A Southern California man was wrongly convicted of online threats against Barack Obama two weeks before Obama was elected president in November 2008, a divided federal appeals court ruled Tuesday.

A Southern California man was wrongly convicted of online threats against Barack Obama two weeks before Obama was elected president in November 2008, a divided federal appeals court ruled Tuesday.

"Re: Obama fk the niggar, he will have a 50 cal in the head soon," read one of the messages posted on the Yahoo finance site by Walter Bagdasarian.

About 20 minutes later, Bagdasarian posted another statement after 1 a.m. on Oct. 22. "Shoot the nig country fkd for another 4 years+, what nig has done ANYTHING right???? long term???? never in history, except sambos."

After Secret Service agents traced the remarks to him when a message board member tipped them off, Bagdasarian was found guilty of two counts of criminal threats to a presidential candidate. The La Mesa man was sentenced to two months in a halfway house. He appealed.

The 9th U.S. Circuit Court of Appeals in San Francisco concluded that Bagdasarian's statements were "particularly repugnant" because they directly encourage violence. "We nevertheless hold that neither of them constitutes an offense within the meaning of the threat statute under which Bagdasarian was convicted" (.pdf), the appeals court wrote.

The three-judge appellate panel, ruling 2-1, said Bagdasarian's speech was lawful, perhaps because of a loophole in the law.

"The evidence is not sufficient to support a conclusion that a reasonable person who read the postings within or without the relevant context would have understood either to mean that Bagdasarian threatened to injure or kill the presidential candidate," Judge Stephen Reinhardt wrote for the majority.

Reinhardt noted, however, that the statements "intended to encourage others to take violent action."

"The threat statute, however, does not criminalize predictions or exhortations to others to injure or kill the president," Reinhardt wrote.

Reinhardt added:

There are many unstable individuals in this nation to whom assault weapons and other firearms are readily available, some of whom might believe that they were doing the nation a service were they to follow Bagdasarian's commandment. There is nevertheless insufficient evidence that either statement constituted a threat or would be construed by a reasonable person as a genuine threat by Bagdasarian against Obama.

The government argued Bagdasarian had a .50-caliber weapon at home, the same model he listed on the message board. "Nobody who read the message board postings, however, knew that he had a .50-caliber gun," Reinhardt wrote.
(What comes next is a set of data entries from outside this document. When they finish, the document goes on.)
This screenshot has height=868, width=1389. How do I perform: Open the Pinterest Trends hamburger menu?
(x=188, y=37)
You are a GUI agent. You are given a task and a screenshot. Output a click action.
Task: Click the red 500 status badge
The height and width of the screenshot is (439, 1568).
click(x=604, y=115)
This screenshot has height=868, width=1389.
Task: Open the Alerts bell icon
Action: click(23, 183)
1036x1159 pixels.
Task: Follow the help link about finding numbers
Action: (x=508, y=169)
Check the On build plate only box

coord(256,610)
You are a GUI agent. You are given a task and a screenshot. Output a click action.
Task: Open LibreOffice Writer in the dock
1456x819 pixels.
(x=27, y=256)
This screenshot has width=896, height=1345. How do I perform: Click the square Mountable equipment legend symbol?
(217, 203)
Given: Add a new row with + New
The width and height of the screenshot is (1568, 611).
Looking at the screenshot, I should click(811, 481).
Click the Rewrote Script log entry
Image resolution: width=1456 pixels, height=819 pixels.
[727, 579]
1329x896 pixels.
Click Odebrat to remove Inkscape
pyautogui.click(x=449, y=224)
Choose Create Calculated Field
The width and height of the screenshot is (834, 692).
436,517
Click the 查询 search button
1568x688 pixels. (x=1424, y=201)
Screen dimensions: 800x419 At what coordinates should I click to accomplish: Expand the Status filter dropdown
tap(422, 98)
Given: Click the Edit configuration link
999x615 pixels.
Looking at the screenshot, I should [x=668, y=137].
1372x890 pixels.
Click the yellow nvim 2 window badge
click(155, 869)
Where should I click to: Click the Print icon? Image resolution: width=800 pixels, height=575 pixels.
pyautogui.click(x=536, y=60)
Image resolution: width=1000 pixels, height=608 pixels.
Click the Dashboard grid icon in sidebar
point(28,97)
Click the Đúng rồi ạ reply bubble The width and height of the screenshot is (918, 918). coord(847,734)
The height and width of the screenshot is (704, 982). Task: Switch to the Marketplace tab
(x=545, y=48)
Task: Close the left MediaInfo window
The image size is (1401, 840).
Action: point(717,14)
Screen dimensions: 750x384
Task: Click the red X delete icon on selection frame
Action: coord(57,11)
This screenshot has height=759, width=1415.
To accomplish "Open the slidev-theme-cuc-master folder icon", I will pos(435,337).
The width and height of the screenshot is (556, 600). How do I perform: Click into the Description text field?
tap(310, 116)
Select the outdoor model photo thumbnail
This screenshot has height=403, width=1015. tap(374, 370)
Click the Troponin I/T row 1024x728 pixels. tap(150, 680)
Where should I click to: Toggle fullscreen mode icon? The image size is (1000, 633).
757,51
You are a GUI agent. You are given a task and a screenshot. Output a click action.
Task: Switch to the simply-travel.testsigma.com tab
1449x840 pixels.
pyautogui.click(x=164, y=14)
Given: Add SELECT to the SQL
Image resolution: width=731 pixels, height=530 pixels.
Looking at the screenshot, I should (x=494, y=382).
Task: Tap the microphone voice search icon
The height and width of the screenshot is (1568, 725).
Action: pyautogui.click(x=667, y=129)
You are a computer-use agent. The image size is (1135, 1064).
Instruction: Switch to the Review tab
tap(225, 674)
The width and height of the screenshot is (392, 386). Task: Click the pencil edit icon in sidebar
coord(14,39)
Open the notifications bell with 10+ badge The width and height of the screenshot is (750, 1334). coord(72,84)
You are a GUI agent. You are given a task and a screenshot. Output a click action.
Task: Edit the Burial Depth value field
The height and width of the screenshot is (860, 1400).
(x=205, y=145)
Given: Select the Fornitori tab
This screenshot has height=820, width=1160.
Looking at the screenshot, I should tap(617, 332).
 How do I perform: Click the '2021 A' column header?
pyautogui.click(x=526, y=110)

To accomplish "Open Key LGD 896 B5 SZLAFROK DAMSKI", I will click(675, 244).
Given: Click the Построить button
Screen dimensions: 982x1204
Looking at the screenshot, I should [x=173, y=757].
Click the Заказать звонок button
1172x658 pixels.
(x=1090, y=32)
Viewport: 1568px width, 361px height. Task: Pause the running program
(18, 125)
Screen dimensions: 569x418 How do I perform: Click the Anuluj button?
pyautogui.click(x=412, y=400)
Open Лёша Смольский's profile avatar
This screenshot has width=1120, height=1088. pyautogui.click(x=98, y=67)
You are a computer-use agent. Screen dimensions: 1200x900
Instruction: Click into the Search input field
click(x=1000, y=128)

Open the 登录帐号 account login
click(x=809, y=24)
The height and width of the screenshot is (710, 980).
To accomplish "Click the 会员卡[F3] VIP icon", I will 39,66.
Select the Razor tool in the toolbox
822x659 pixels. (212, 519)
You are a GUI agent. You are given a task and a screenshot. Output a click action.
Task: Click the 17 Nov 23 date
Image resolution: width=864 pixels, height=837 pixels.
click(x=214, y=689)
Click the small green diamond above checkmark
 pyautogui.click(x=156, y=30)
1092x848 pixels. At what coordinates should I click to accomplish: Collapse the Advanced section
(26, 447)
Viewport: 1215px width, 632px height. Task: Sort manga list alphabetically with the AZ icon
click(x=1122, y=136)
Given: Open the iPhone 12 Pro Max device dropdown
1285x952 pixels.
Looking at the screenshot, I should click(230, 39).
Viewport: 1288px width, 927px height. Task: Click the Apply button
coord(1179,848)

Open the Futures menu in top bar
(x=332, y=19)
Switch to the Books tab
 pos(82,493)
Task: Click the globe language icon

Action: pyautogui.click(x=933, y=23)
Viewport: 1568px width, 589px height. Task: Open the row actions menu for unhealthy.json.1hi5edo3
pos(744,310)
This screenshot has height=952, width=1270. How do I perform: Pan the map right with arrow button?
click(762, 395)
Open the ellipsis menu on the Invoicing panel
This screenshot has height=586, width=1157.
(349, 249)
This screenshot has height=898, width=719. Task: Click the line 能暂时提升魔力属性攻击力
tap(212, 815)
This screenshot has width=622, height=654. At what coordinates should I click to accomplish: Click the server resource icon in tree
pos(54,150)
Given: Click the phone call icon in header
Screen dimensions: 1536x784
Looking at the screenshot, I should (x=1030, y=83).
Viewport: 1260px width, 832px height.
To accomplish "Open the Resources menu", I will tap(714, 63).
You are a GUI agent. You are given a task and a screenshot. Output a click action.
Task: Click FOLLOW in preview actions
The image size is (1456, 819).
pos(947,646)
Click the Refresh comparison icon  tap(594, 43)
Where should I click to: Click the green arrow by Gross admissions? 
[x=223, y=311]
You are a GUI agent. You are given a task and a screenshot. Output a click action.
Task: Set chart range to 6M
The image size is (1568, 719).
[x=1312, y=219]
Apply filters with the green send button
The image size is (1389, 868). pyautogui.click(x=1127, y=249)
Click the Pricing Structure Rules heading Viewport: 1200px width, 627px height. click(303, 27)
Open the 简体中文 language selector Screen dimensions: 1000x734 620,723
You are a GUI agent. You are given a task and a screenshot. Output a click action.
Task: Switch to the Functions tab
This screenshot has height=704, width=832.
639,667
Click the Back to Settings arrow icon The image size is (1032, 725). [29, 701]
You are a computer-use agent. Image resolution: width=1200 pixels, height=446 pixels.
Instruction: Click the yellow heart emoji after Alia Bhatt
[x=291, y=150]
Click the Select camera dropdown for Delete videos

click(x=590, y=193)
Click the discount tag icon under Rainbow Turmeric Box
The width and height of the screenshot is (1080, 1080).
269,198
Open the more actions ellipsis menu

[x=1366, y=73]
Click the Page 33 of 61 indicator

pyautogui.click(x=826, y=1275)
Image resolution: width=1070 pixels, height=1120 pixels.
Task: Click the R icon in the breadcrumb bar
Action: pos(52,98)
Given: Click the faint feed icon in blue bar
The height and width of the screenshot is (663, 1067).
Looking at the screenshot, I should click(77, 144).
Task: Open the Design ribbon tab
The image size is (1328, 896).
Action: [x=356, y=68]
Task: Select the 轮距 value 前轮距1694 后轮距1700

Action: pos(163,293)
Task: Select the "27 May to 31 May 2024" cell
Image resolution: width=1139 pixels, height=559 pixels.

In dissent, Judge Kim McClane Wardlaw wrote that "history undermines the conclusion that a reasonable person would interpret Mr. Bagdasarian's '50 cal in the head' comment as a joke or mere political rhetoric."

Reading the two statements charged in the indictment in isolation, the majority dissects them to conclude that they were not even threats. It fails to consider the ominous backdrop of America’s history of racial violence, the uniquely racial and violent undercurrents of the 2008 presidential election, the entirety of Mr. Bagdasarian’s postings on October 22, two weeks before the 2008 election, and the listeners who not only perceived the posts as threatening when they were made, but who acted on that perception.